Update: If you've a scart-TV (like mostly all european TV's have), check out Andy's Arcade VGA graphicscard. With this specialized card you can easily use a TV as a realistic looking arcademonitor, without the losses descriped above! This is also the save way to drive an arcademonitor. If this great card were available before I might have gone this route.
-Last but not least -there is the WellsGardner. Although it has the same connections a PC-monitor do, it looks most likely than the original arcade-monitors due to his distinctive tubemask. Have a look at the pictures below!
Sorry, some pictures turned out to be big in size, but it shows very nice the "arcade-screen-effect"!
Say hello, Blinky! Left you see it on the WG, right on a regular Sony-monitor.
My camera doesn't support that high resolutions, so the picture turned out
smaller.
Well, I remembered Little Red Riding Hood a bit more innocence. Thanx for
these pictures to Frobozz! The screen is actual turned wrong at this picture
'cause the monitor was still vertical on this horizontal fighting game (Vampire
Savior 2), the "scanlines" shall be rotated 90°.
I photographed this scene from a Sony G400, a very nice 19" monitor that
would be much to expensive just to rest in an arcade cabinet. Its a very good
screen for your PC, but have a look at this picture, it looks absolute
non-authentic compared to the above, doesn't it? The graphics are much to clear
and blocky with absolutely no scanline-appearance.
Hardware-stretching and scanlines were turned of at this picture - you can
simulate scanlines with MAME, but I wasn't able to find a satisfying combination
yet.
While speaking of hardware-stretching - you would get the best result to run the games in their native resolutions. E.g. Centipede wants 240x256, so how to obtain this resolution instead of 800x600 and get loss of picture quality 'cause of stretching? Jeb mailed me about this, so if you are interested (and you should!) look at http://www.trouble-makers.com/kami/emulation/
This wouldn't work though on my monitor, as it has only a small frequencies-area.
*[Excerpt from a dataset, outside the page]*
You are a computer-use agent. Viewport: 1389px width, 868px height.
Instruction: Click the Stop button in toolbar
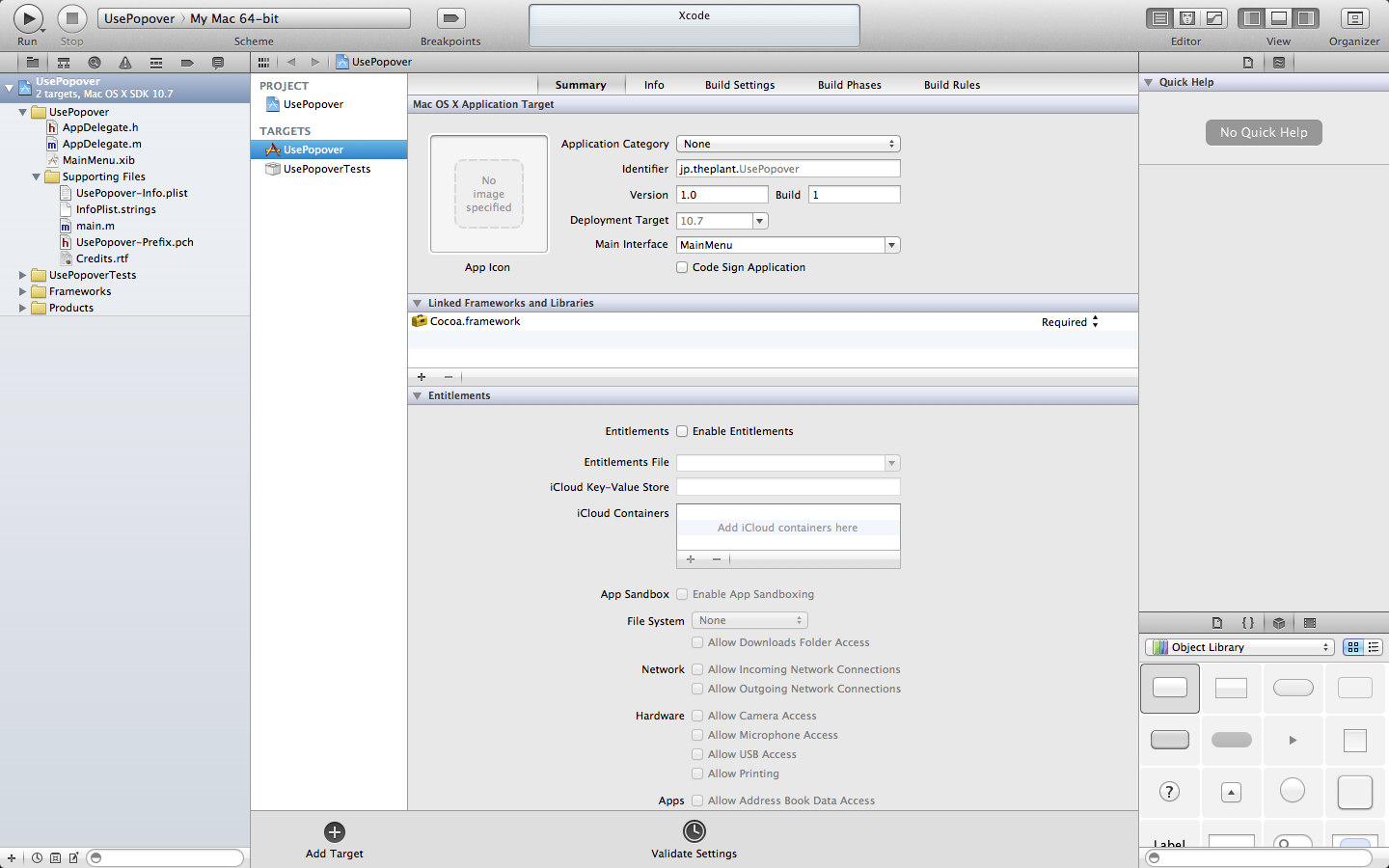[x=72, y=18]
Please don't look to much at the colors above, I didn't manage to play the same scene for your enemies are picked up more or less randomly, and unfortunately MAME turns the screen darker when pausing, which is normaly a sensible feature, but sucks when you wanna make a photo! (At least with my camera) Also Buletta looks somehow stretched, 'cause I didn't adjusted the monitor to the right size.